Problem description
Repeat the data word for word, starting at the line that has "Click the search" and stopping after the line that has "point(83,640)".

Entries for locating text and elements
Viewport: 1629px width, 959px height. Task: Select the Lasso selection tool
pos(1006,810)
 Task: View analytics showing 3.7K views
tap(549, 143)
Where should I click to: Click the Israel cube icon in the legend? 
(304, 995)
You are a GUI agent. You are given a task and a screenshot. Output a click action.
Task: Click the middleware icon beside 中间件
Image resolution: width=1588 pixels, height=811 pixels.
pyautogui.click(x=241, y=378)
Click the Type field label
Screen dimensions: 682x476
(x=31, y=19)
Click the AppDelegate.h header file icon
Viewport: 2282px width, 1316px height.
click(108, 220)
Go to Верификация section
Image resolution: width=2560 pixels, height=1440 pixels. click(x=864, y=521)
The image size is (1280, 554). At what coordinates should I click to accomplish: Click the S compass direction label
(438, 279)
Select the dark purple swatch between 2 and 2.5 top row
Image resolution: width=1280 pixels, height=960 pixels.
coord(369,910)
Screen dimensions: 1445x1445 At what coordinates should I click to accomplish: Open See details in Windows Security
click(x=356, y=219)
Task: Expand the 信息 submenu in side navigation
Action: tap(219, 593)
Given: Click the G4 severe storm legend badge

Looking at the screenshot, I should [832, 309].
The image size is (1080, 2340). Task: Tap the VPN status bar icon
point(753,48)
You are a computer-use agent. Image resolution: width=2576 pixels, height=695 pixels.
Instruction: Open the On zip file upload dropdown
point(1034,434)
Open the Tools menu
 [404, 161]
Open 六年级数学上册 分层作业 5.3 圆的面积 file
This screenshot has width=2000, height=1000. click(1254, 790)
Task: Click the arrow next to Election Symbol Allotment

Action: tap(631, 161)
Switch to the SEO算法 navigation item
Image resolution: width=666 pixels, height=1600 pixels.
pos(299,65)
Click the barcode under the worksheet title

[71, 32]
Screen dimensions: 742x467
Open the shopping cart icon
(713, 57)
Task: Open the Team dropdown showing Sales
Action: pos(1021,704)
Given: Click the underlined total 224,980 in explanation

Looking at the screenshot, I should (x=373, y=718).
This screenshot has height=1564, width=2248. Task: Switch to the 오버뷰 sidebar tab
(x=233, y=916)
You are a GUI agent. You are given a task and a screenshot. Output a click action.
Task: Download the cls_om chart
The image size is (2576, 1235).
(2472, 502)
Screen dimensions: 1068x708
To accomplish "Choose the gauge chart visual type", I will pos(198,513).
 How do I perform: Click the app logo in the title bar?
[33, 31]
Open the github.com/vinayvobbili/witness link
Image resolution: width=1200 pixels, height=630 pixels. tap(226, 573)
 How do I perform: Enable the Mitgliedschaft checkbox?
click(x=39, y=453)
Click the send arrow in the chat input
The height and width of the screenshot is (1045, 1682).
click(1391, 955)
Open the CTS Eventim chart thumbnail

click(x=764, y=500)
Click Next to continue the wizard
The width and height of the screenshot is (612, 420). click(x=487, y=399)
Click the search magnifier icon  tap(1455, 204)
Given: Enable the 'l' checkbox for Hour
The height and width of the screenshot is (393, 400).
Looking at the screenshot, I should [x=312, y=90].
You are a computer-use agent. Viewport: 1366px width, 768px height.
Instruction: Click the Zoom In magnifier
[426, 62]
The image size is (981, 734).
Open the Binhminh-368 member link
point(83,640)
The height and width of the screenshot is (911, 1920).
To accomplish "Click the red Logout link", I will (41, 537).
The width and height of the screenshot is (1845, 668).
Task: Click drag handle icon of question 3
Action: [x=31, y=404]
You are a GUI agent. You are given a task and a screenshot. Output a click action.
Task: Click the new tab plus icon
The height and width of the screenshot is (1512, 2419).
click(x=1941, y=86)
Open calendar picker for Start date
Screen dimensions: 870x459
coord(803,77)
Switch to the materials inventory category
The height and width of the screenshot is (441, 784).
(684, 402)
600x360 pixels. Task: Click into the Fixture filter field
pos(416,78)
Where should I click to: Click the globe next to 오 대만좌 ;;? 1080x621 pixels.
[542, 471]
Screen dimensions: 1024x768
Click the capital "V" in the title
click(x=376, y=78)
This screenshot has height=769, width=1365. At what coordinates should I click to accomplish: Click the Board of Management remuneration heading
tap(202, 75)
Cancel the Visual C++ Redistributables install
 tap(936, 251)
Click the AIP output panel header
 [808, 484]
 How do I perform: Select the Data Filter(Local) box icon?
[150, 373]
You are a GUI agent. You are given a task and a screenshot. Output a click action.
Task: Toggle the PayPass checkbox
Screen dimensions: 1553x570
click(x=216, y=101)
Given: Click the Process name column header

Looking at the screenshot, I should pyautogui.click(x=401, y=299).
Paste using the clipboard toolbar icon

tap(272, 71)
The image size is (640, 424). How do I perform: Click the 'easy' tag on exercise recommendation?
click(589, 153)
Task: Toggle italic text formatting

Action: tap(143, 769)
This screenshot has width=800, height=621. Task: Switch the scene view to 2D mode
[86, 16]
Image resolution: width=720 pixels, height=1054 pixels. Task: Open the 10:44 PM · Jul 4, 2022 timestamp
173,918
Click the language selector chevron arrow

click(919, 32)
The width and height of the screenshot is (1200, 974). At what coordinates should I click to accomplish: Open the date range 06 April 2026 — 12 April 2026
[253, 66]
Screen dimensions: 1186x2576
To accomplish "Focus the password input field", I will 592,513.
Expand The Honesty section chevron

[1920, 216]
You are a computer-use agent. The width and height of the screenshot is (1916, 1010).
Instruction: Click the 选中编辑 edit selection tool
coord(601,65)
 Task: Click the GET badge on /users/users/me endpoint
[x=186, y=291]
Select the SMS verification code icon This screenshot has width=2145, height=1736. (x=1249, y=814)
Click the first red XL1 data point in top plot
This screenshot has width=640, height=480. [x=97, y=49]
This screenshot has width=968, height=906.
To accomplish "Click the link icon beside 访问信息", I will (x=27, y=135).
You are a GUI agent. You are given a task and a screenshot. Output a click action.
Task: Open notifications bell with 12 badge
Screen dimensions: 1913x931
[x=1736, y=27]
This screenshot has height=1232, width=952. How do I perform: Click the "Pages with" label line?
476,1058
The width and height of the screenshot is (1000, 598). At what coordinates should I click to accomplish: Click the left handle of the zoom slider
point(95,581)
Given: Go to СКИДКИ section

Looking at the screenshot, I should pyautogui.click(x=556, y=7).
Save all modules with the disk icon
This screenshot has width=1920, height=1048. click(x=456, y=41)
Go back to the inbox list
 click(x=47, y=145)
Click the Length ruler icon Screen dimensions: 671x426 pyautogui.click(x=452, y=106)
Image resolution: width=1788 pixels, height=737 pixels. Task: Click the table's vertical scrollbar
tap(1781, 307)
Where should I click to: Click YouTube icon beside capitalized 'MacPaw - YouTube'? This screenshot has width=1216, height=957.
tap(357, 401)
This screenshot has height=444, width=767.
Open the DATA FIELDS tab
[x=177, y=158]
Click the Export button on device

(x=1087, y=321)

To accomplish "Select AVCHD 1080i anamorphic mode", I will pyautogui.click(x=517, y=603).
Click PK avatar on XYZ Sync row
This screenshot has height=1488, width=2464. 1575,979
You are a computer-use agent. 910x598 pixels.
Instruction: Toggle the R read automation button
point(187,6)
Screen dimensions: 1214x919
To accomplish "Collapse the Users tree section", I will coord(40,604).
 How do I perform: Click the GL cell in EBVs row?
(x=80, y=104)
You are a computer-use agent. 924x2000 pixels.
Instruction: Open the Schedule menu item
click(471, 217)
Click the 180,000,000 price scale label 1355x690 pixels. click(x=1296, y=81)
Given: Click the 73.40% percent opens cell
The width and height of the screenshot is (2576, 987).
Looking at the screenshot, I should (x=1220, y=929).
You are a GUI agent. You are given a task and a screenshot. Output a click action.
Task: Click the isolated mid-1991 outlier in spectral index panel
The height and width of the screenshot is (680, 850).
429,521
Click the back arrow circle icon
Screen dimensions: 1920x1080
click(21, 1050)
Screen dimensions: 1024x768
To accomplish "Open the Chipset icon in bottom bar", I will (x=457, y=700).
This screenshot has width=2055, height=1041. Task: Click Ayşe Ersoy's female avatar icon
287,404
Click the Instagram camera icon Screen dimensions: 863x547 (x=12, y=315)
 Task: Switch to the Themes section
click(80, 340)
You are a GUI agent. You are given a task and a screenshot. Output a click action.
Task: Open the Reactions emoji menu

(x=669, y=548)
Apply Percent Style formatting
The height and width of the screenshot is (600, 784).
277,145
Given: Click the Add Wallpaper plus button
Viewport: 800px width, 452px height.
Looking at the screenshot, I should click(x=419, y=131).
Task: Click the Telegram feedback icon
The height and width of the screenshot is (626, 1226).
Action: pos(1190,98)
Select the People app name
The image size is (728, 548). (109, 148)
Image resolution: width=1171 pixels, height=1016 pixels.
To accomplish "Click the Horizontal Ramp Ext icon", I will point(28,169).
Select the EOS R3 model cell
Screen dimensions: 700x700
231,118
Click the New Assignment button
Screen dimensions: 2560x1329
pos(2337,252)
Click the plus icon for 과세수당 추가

Output of the task
Click the search magnifier icon  tap(1455, 204)
Given: Enable the 'l' checkbox for Hour
The height and width of the screenshot is (393, 400).
Looking at the screenshot, I should [x=312, y=90].
You are a computer-use agent. Viewport: 1366px width, 768px height.
Instruction: Click the Zoom In magnifier
[426, 62]
The image size is (981, 734).
Open the Binhminh-368 member link
point(83,640)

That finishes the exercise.